Residents claimed WASA never serviced the water tank they provided, but that it is the corporation who fills the tanks when they feel like doing so.
They said the only time they received a continuous supply of truck water supply was for the Local Government Elections and appreciated this very much, but after LG elections tanks went dry and no additional supply was provided. The water tanks are there but remain empty.
Church Street residents are thanking God for the rain to fill their barrels and tanks for cooking and drinking.
Joycelyn Superville, community activist and spokesman for the 300-plus residents of the quiet community on the North East coast, approximately 13 miles from the town of Sangre Grande, said for the last 65 years the residents have been pleading with WASA and the corporation to have this necessary commodity come to their community. All they have received are promises, which are yet to be fulfilled. "They are only broken election promises," said Superville.
"Can one imagine that developing communities in Trinidad are still without basic commodities like water that are necessary to live a healthy and happy life. 'Water for All,' the late prime minister Patrick Manning’s vision has failed and people are disappointed," Superville said.
She added that the Oropouche and Hollis Dams in Valencia are close to them and provide a regular supply to communities in Sangre Grande and environs but yet Church Street residents are deprived. In addition, WASA's Water Treatment Plant in Matura is about two miles from Church Street.
"Something must be incorrect or the Government and relevant authorities have no respect or consideration for the people who live in Church Street," she said.
Residents are grateful for the spring that exists on lands of the Superville that they have access to for their daily supply of water for washing, cleaning and bathing.
Superville said children have to get up early on mornings and walk a quarter-mile through bushes with pails, bucket and bottles to get water from the springs. This is repeated on evenings after school since they also shower at the springs. "It's like we gone back in times," irate parents lamented.
One spring is about 20 feet deep and parents are concerned about the danger for their children who can fall in while trying to collect water. "There are no safety measures around this spring well, children and parents are at risk," one resident said.
They said trekking through the bushes to get to the spring is also unsafe. "You will never know when the criminal elements will strike and interfere with our girls and mothers," one resident added.
Superville suggested that in the interim, WASA or the corporation could treat the spring water for residents to use.
Parents said before using the water they boil it, but babies and children sometimes get skin rashes and itching.
Nichole Reece, a mother of seven, felt there was bias in the way water was being supplied as recently Thomas Trace, with just a few houses, received a pipe-borne supply.
"I have a problem when I have to prepare food for seven children for school and getting water from the spring pose hardship."
Mervyn Rochford, a father of nine, appealed for water for the 60 children in the community ranging in ages four months to 14 years. "They are the future of our nation and growing up by having to go to a spring to get water is somewhat primitive in this age. Children should be able to have this basic commodity for their daily lives."

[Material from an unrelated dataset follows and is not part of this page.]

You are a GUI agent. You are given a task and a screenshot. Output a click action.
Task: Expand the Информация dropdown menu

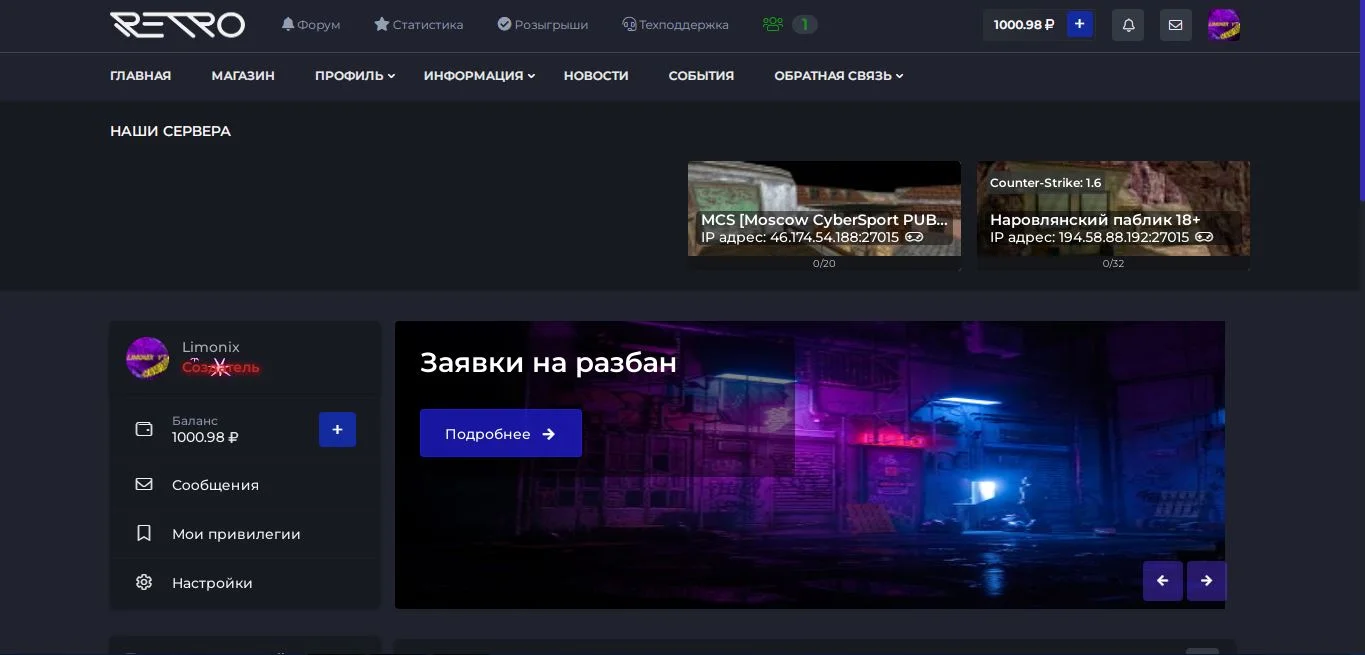(479, 76)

He said all citizens in T&T should be given priority by the Government when it comes to basic necessities.
Residents said they have to pay $100 to fill a 400-gallon tank from a man who uses his truck to supply water. They said this was not fair to them as they are paying taxes just like other people throughout T&T.
Superville said they had several meetings with their councillor Terry Rondon but never saw their MP Glenda Jennings-Smith.
They said they were told it will cost $1.5 million to run the water lines and asked Rondon to speak with Minister of Public Utilities Robert Le Hunte.
Superville is calling on Prime Minister Dr Keith Rowley and Le Hunte to give the people of Church Street a pipe-borne water supply for 2020.
Rondon said WASA took measurement to run the pipelines at Church Street four years ago and discovered that residents were squatters and that they need to be regularised by the LSA first.
"This does not mean they will not get a pipe-borne water supply. However, the process has to start all over again as water is life."
He promised to speak with Le Hunte.
Rondon said he was also getting the full support on this matter from his Chairman Anil Juteram. "We are working as a team for the development of the respective communities and its people."